Journalists, I think, more than other people, seem to crystallize moments in time, to etch those memories deep into our souls. We never know what experiences we might want to draw upon -- a casual conversation in an elevator turns into the lede for a column, a simple morning car ride becomes relevant when the vehicle's passengers win the Preakness later that afternoon -- and so we internalize, and everything, the good and the bad, becomes a part of who we are.

I'll never forget sitting at the Magnolia Cafe in the Galt House three days before Zenyatta's last race, when I asked jockey Mike Smith what it felt like to pilot the champion. The hustle and bustle of the late-morning breakfast crowd faded to the background, and his words were so powerful, so sharp and focused. In the hectic blur of Breeders' Cup week, on a day when there were dozens of interview questions to ask and be answered, there was suddenly just that moment, the expression of oneness with magnificence, intensity of the experience coming through.

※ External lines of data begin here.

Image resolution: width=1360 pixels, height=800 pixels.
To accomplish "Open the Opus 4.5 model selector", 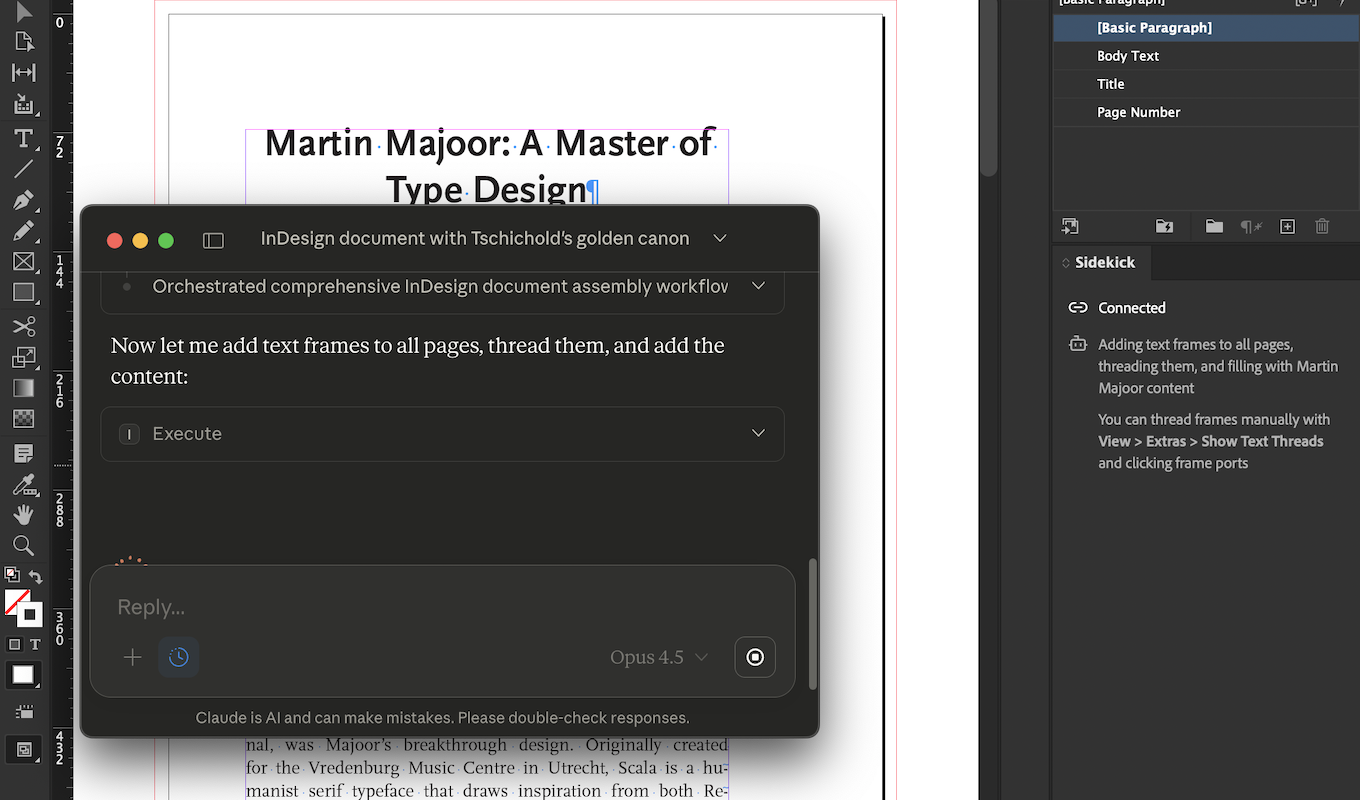I will pos(659,657).
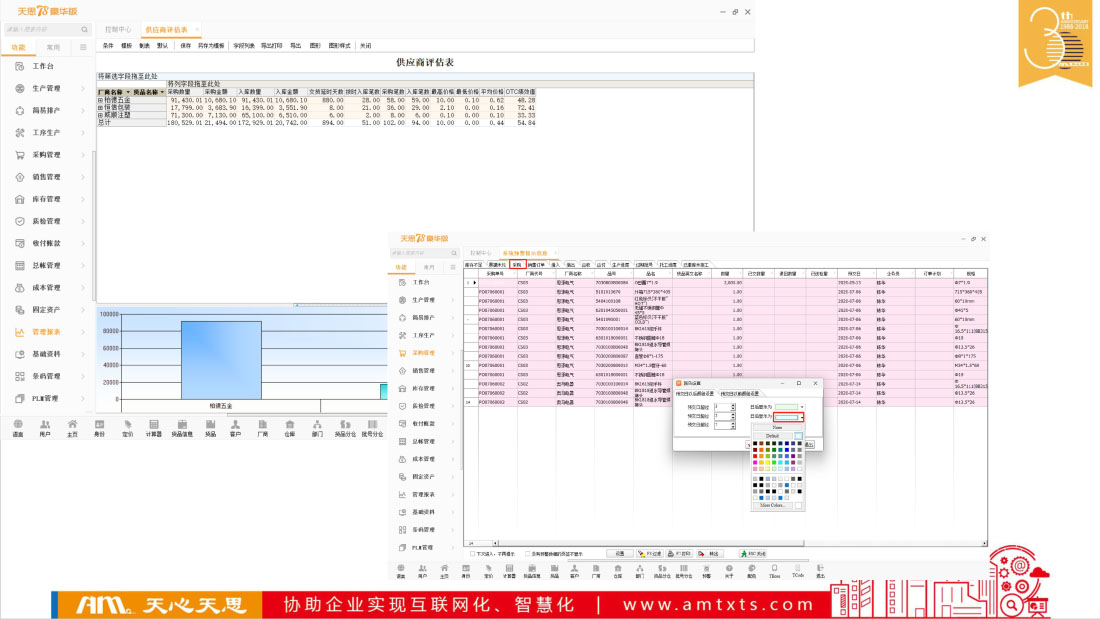This screenshot has height=619, width=1100.
Task: Click the 管理报表 chart icon in left sidebar
Action: point(20,332)
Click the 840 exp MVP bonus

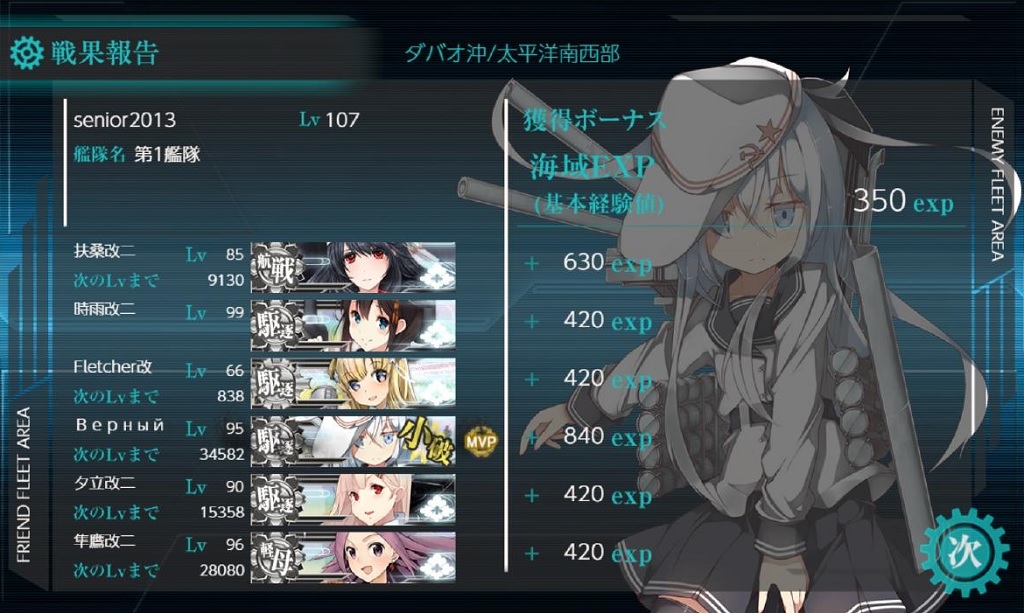coord(607,436)
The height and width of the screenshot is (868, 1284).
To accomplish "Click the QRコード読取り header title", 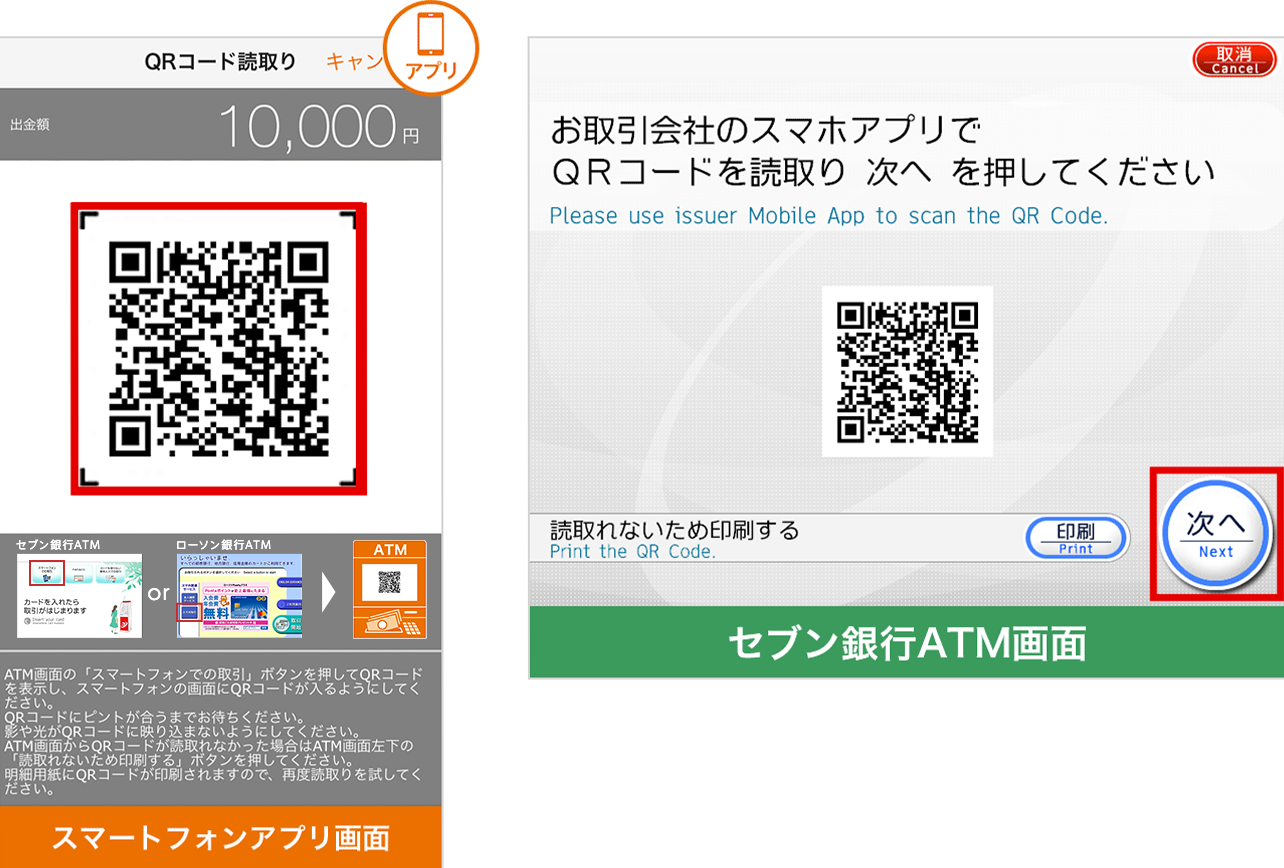I will pyautogui.click(x=220, y=62).
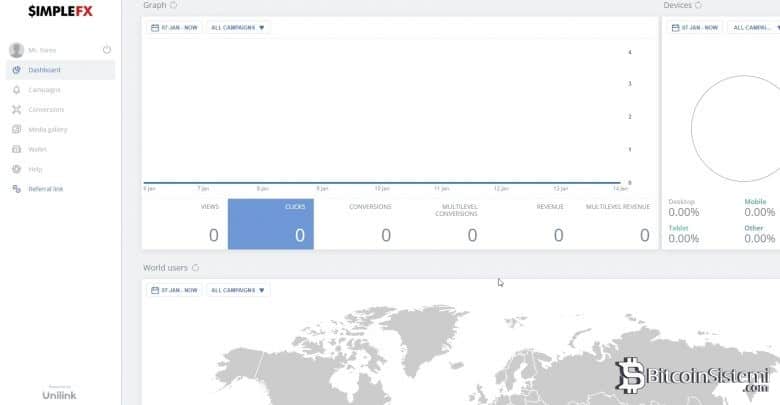The height and width of the screenshot is (405, 780).
Task: Click the Wallet icon in sidebar
Action: coord(16,149)
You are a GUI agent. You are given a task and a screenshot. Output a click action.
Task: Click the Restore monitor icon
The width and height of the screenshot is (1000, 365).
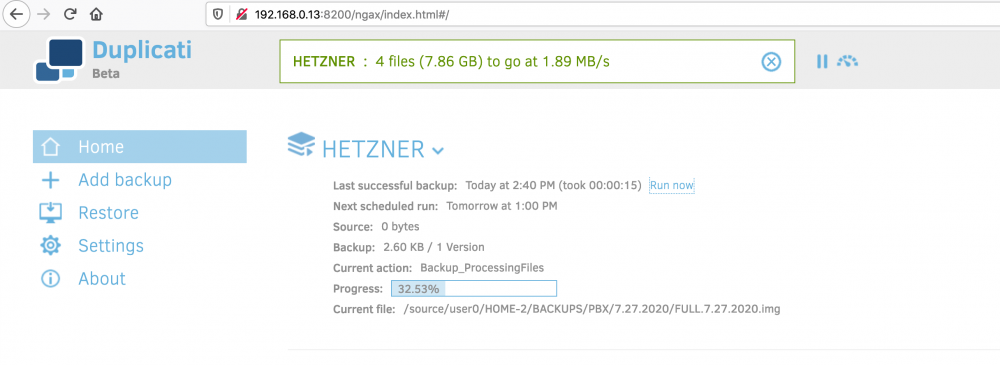tap(50, 212)
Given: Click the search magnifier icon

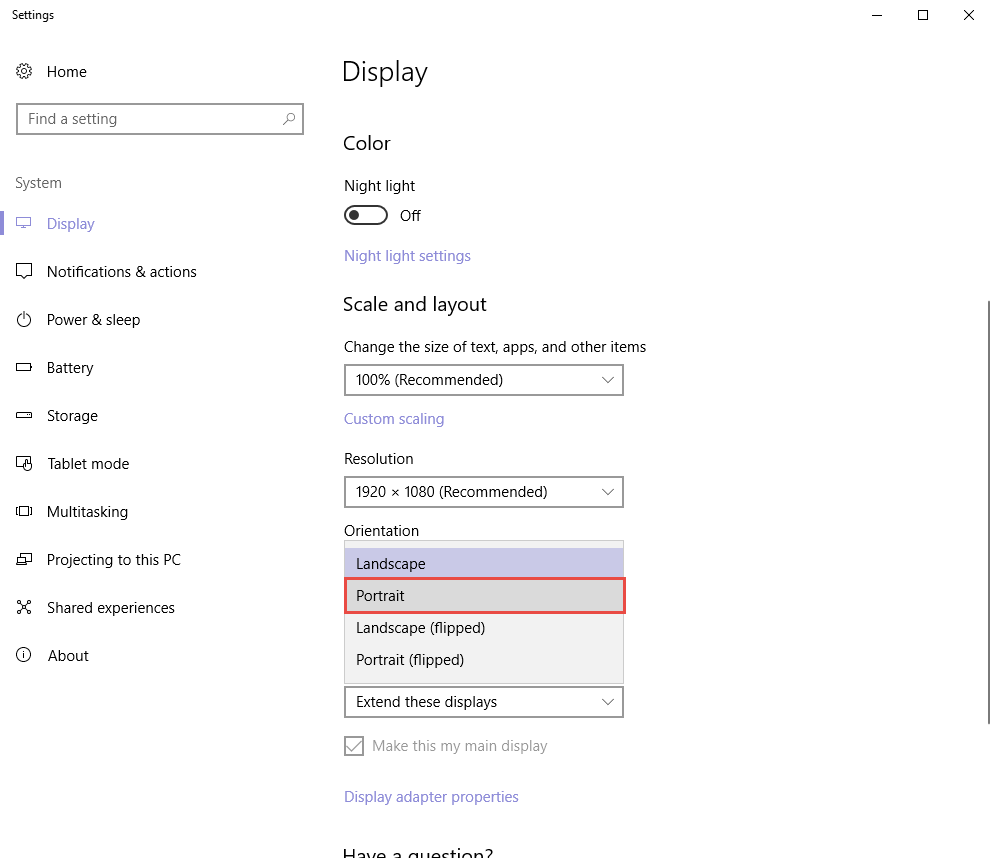Looking at the screenshot, I should click(x=289, y=118).
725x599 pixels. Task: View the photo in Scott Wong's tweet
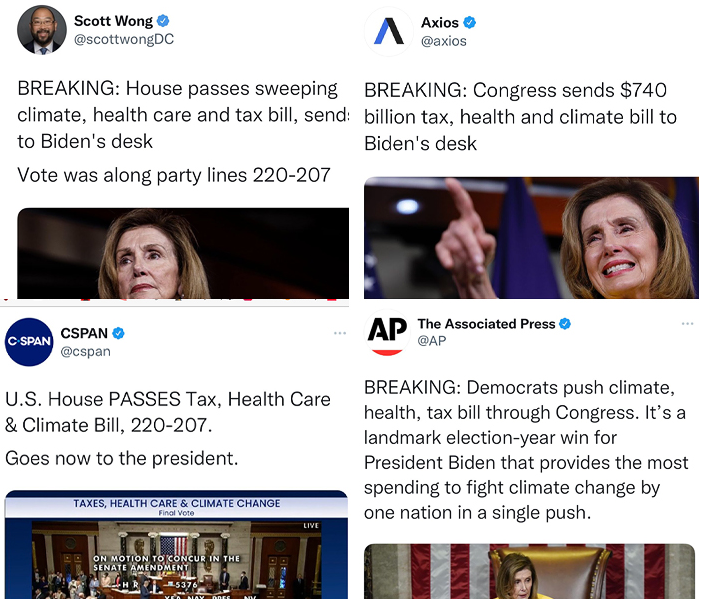(183, 253)
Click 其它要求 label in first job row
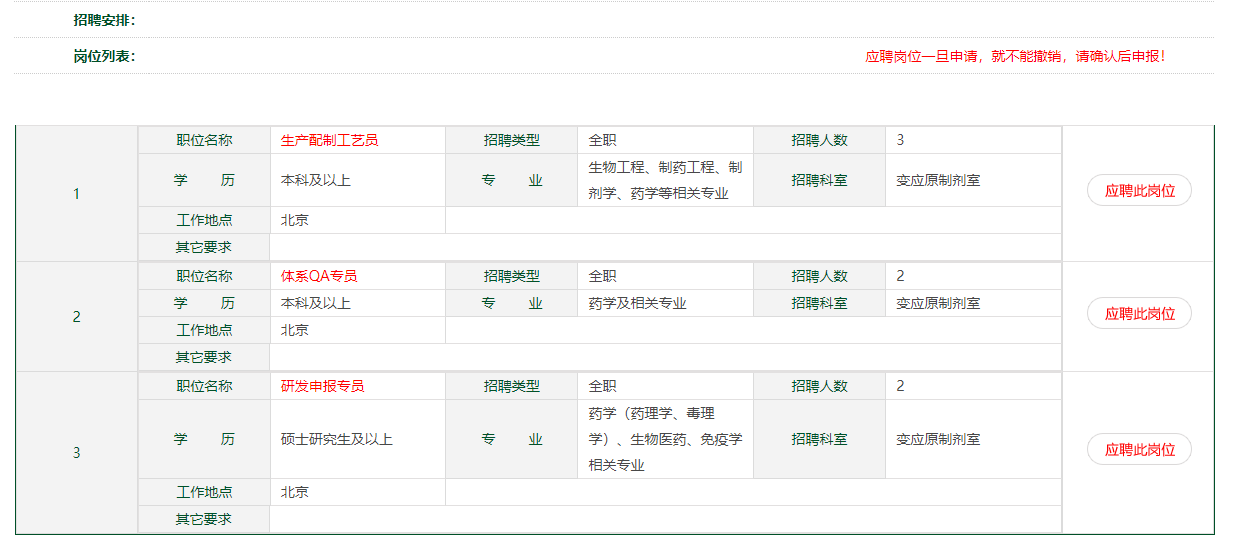1236x544 pixels. (203, 247)
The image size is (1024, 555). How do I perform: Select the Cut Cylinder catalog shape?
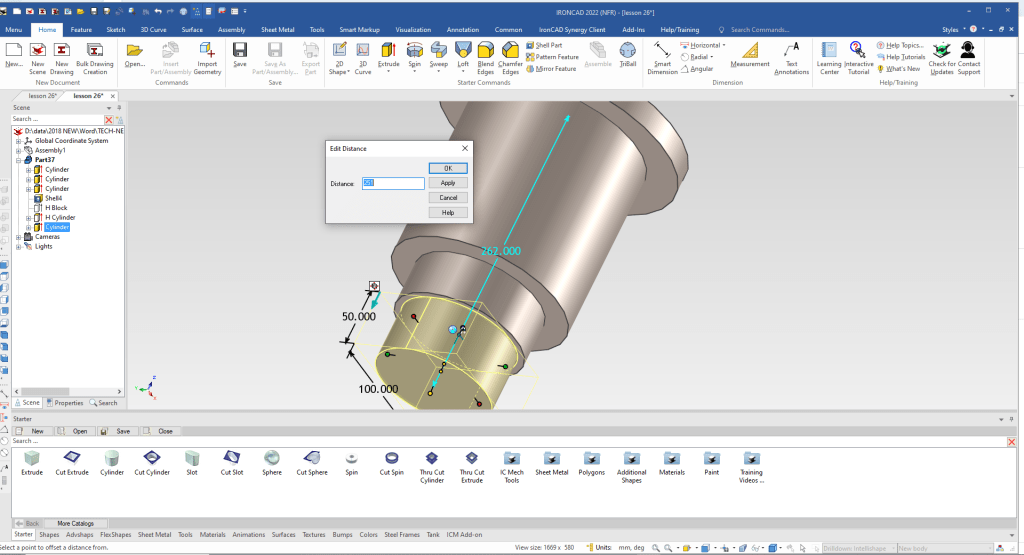[x=152, y=460]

"Riding Zenyatta is like having magic in your hands, knowing she can do this and it's up to you to just get it done right. I just slow everything down and let her find herself and let her get into her rhythm. And once I can feel her moving and I can hear her breathing and I know she's getting her air, I know she can do anything. She can move mountains. If she shows up in a pocket or anything, it's such energy, it's just like WHOOSH, get out of her way. It's wild … It's wicked. Her strength is unbelievable." -- Mike Smith, "Positive energy," Nov. 6, 2010.

That kind of interview is why I do what I do. It's my job. To put into words what people feel. To describe the indescribable, or at least to make an attempt of doing it justice. To bring you where you couldn't go, to show you what you couldn't see. And this kind of runner, this kind of story, is exactly what I live for.

"It was what she did and how she did it that will have them talking for ages to come, for Zenyatta annihilated the Classic field … She kicked on. And the crowd started screaming. And Smith had to remind her not to stop and pose; she had a task ahead to finish, greatness to attain. And still she went on, well within herself. She won with her ears pricked. Galloping. Like she was out for a Sunday stroll." -- "Zenyatta a display of greatness," Nov. 7, 2009.